I’ve been reporting sports in the Twin Cities since the fall of 1968. There have been several revolutions in American sports, including:
Pro football overwhelming baseball to become the national game, and stock car racing becoming the king among motor sports, and boxing gorging itself on initials to the point it’s less popular than the grotesque exercise called MMA.
None of these compares with what took place after Title IX was written into the education amendments of 1972 — a few words that brought equal opportunity for girls and women to participate in sports.

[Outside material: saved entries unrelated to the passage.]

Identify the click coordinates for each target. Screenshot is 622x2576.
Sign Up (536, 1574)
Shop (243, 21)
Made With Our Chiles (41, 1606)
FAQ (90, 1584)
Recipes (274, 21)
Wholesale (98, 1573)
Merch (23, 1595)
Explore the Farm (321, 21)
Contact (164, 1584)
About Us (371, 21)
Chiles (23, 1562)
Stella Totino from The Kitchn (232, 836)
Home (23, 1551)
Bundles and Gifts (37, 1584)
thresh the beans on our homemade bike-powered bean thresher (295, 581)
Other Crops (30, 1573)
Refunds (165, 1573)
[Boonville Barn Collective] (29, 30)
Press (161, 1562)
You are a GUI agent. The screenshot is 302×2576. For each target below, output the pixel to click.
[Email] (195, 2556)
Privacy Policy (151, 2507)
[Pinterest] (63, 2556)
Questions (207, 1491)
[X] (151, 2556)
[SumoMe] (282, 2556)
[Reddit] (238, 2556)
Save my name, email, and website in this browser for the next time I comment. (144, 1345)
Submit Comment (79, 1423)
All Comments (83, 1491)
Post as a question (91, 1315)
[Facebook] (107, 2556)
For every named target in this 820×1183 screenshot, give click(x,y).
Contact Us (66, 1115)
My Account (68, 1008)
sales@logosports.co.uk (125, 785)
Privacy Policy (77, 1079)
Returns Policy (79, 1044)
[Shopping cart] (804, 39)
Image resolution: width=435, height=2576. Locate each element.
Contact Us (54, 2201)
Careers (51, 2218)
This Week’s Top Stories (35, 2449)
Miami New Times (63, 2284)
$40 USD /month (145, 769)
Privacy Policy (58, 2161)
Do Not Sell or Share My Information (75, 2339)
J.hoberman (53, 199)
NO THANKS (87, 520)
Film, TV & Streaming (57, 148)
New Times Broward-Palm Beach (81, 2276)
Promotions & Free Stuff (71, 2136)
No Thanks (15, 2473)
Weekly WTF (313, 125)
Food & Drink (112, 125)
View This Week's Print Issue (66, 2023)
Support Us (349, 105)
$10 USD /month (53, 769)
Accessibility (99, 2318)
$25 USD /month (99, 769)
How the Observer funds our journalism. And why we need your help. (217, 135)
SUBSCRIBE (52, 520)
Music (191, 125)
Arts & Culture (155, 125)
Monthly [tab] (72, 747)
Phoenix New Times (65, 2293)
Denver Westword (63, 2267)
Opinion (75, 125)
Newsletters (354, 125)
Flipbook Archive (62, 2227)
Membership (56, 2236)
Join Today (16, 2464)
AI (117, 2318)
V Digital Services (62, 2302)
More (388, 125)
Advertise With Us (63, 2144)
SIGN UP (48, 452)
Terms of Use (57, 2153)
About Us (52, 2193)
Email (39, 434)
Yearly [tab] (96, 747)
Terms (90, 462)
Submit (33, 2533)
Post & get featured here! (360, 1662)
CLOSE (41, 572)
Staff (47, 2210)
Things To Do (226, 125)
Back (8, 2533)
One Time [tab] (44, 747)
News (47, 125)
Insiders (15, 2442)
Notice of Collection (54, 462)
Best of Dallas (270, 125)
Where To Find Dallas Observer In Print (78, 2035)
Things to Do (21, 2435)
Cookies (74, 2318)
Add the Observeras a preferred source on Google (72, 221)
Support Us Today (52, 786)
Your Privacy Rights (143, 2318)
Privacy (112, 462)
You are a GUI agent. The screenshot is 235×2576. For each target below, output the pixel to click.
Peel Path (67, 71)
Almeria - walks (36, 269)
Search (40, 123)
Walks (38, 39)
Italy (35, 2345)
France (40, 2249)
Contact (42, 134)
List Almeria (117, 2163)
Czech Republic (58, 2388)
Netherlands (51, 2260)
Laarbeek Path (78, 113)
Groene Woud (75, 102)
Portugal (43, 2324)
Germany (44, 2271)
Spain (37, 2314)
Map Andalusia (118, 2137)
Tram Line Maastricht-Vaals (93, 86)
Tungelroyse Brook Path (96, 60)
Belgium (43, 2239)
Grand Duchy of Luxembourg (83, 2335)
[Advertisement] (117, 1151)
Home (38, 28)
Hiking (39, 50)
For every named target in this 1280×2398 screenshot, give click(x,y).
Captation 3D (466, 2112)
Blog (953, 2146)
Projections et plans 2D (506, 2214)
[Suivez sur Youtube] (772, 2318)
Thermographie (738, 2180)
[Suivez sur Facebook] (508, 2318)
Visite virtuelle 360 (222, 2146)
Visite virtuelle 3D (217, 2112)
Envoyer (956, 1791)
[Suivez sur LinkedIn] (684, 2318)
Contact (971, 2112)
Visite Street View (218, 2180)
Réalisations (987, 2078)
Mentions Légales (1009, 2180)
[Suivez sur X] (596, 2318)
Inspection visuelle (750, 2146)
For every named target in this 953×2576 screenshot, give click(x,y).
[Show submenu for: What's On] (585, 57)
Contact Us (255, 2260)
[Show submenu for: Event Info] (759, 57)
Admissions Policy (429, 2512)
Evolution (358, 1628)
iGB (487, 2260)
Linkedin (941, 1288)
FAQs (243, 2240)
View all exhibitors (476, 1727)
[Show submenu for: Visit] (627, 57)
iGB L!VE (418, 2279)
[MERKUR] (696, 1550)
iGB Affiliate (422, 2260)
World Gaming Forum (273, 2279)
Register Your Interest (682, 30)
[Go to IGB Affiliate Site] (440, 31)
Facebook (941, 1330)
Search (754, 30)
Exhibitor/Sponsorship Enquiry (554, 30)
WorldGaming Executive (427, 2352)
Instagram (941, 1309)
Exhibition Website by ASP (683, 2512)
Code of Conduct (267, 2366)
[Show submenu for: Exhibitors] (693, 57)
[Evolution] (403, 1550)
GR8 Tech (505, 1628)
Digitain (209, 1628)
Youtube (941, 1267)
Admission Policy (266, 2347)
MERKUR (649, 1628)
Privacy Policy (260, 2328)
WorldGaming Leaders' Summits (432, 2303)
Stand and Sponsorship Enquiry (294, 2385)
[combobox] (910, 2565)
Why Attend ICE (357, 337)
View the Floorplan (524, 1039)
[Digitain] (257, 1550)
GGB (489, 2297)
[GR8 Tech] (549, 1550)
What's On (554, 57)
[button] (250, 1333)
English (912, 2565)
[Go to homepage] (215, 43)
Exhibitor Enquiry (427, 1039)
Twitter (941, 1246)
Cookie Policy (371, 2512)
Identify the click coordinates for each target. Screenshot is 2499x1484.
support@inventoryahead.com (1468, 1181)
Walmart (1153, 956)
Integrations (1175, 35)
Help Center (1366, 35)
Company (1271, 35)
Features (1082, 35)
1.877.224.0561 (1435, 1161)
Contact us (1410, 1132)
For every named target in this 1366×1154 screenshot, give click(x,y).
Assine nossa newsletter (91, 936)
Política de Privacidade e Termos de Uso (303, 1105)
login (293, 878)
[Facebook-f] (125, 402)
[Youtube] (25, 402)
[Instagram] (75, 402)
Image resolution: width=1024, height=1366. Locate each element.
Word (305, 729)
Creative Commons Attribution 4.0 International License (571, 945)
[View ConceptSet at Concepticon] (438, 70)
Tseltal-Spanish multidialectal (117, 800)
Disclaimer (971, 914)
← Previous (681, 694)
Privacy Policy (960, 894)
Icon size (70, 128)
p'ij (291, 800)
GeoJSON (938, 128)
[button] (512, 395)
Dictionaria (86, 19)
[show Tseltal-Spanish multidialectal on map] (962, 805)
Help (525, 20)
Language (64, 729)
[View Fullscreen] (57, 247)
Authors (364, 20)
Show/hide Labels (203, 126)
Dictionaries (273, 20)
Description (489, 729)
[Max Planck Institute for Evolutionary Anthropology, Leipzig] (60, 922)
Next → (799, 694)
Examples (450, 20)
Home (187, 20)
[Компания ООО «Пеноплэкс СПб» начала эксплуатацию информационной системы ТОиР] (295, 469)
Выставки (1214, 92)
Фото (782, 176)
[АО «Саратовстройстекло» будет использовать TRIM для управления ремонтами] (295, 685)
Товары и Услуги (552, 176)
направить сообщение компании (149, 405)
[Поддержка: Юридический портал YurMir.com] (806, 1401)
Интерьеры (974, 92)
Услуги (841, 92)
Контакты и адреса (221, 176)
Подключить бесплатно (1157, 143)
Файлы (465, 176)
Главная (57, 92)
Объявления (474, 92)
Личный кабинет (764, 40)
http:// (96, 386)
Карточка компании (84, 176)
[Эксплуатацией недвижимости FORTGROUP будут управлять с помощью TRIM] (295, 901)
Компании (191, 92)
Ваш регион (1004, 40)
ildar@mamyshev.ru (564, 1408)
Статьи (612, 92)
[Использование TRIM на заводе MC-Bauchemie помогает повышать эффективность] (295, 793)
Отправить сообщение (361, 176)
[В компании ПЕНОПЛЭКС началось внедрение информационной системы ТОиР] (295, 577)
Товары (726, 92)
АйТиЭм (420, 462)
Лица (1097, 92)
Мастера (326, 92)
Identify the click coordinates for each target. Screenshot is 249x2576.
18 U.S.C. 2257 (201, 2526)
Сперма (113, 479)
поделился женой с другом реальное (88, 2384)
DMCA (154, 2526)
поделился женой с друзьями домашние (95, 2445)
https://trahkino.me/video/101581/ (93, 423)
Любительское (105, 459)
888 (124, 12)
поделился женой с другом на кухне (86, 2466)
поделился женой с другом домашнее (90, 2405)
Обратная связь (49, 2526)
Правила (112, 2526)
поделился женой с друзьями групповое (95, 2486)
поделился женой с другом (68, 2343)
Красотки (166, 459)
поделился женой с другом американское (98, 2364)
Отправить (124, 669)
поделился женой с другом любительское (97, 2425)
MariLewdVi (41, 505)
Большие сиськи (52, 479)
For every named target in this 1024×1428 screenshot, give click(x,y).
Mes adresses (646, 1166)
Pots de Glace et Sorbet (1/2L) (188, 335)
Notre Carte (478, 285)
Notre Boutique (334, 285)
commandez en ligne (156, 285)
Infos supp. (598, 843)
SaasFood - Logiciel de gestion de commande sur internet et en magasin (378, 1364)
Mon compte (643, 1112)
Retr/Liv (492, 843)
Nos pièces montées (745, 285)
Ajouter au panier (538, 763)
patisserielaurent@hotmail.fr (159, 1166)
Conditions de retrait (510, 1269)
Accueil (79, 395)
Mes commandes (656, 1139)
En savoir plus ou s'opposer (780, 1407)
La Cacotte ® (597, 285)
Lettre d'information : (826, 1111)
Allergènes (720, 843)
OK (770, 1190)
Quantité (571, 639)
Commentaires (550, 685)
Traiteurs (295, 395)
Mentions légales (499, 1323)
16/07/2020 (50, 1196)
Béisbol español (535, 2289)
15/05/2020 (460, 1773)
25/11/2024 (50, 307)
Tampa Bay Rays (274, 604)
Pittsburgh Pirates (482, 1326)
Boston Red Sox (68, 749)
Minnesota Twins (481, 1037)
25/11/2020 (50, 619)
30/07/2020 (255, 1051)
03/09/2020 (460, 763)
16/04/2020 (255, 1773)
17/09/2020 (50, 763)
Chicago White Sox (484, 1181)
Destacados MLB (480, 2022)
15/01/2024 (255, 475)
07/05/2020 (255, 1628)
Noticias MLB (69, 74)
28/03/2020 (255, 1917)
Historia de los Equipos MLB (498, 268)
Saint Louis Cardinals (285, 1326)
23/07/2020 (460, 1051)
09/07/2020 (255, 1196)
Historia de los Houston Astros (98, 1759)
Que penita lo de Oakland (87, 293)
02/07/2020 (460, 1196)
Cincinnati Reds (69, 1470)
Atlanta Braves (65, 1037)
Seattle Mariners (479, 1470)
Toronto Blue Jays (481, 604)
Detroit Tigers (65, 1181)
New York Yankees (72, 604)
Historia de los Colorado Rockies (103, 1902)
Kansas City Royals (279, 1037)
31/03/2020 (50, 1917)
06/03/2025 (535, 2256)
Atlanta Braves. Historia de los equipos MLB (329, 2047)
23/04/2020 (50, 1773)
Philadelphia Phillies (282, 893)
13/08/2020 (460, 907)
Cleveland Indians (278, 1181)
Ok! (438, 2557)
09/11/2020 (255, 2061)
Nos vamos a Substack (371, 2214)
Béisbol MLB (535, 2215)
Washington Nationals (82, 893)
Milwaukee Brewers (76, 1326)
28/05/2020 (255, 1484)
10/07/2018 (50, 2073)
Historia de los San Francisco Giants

I’ve said this, and many people choose to disbelieve based on a few paragraphs critiquing the state of women’s basketball in a long-ago notes column, but it is fact:
The greatest occurrence in my career was the chance for half of our population to compete fully in team sports.
And I’m now starting to feel that No. 2 on the list of sports revolutions is the arrival of soccer as a spectator sport of significance in this country.
OK, I get the old argument: “Zealots have been wrongly selling the idea of a ‘soccer boom’ to this country since the 1970s, when crowds of debauched youth descended on NASL stadiums and parking lots to party.”
I’ve promoted that idea on occasion to dismiss a game that doesn’t do it for me — never has, never will.
Which is OK, because soccer in 2014 sure as Hades doesn’t need me, with men and women who played the game now ensconced with their families in Maple Grove or Woodbury, and with our new immigrants bringing their soccer passion to our neighborhoods.
The TV ratings for soccer will dazzle only in the World Cup for the foreseeable future, since only then do we see the “home team” against the best.
Football, baseball, basketball and hockey offer us the best leagues in the world. In 2013, Major League Soccer was ranked No. 7 internationally.
No matter. We have a soccer crowd of significance. And while I’m sure drinking on asphalt remains an attraction, it’s not the only reason these folks are involved. They also like watching soccer.
Plus Three from Patrick
Three-year run in the Timberwolves draft room:
2009: Select Ricky Rubio (No. 5 overall) and Jonny Flynn (6). Miss: Steph Curry (7). Gave away: Ty Lawson (18).
2010: Select Wes Johnson (4). Miss: DeMarcus Cousins (5). If only: Paul George (10).
2011: Select Derrick Williams (2). If only: Klay Thompson (11) or Kawhi Leonard (15). Gave away: Chandler Parsons (38).